A 77 años de la liberación de Auschwitz el reciente 27 de enero, casi se extinguió del todo la generación que sobrevivió en directo a todos los campos de exterminio con sus hornos de gas y crematorios, campos de trabajo forzado y las hambrunas programadas. Sus indelebles marcas numeradas en el antebrazo y quebradas voces permitieron comprobar que el Holocausto fue un sistema genocida del Estado fascista cuya raíz de natura exige liquidar al otro por prejuicios de raza, religión, sexo, cultura, pero muy en especial por su ideología o libertaria formación en casa, escuela o comunidad.
Ese macabro archivo dejó una huella inconsciente o voluntaria de conducta defensiva paranoide que persiste en nosotros, sus hijos dispersos. Los pioneros del recuperado Israel transformaron ese personal trauma profundo -cuya data cumple más de 2.000 años persecutorios- en la reconstrucción de sus vidas a través de leyes democráticas. Hoy por hoy, Israel es una burbuja de libertad y derechos humanos en medio de fanatismos internos y externas teocracias, tiranías, dictaduras y autocracias.

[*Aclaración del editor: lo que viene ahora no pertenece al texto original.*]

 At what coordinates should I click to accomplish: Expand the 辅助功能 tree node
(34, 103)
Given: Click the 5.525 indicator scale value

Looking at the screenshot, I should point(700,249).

¿Para qué sirve entonces que los hijos del Holocausto insistan sin tregua en recordar, repetir, machacar los horrores de aquel genocidio? Para mucho y poco a la vez. Llevamos cosida en la sangre, ya en los genes, la intuición que permite reconocer o captar de inmediato las señales del partido político, secta, agenda, programa socioeconómico, ley, enmienda, violación de textos constitucionales, cuyo trasfondo se ciñe a mandatos de segregación, método que convierte al adversario o distinto en el enemigo que se debe marginar, someter y eliminar a medianos y largos plazos. Procedimiento que tiene un nombre, se llama totalitarismo. Rige cada detalle existencial cotidiano, la rutina vital de sus víctimas. Dictamina su forma de sobrevivir y desaparecer.
Legislaciones democráticas con toda clase de artes literarias, intelectuales, plásticas, musicales, artesanales o de cualquier índole basal y testimonial todavía permiten luchar para esta difícil tarea cuyo propósito está claro: nuestra descendencia, los nietos del Holocausto, tiene la obligación indeclinable de advertir y educar a los suyos junto al tú, él, ella, vosotros, ellos, aquí, allá, más allá, donde se castigue o permita. ¿Educarlos sobre qué?
En lo que grita el título de esta nota. Y a costa de cualquier precio.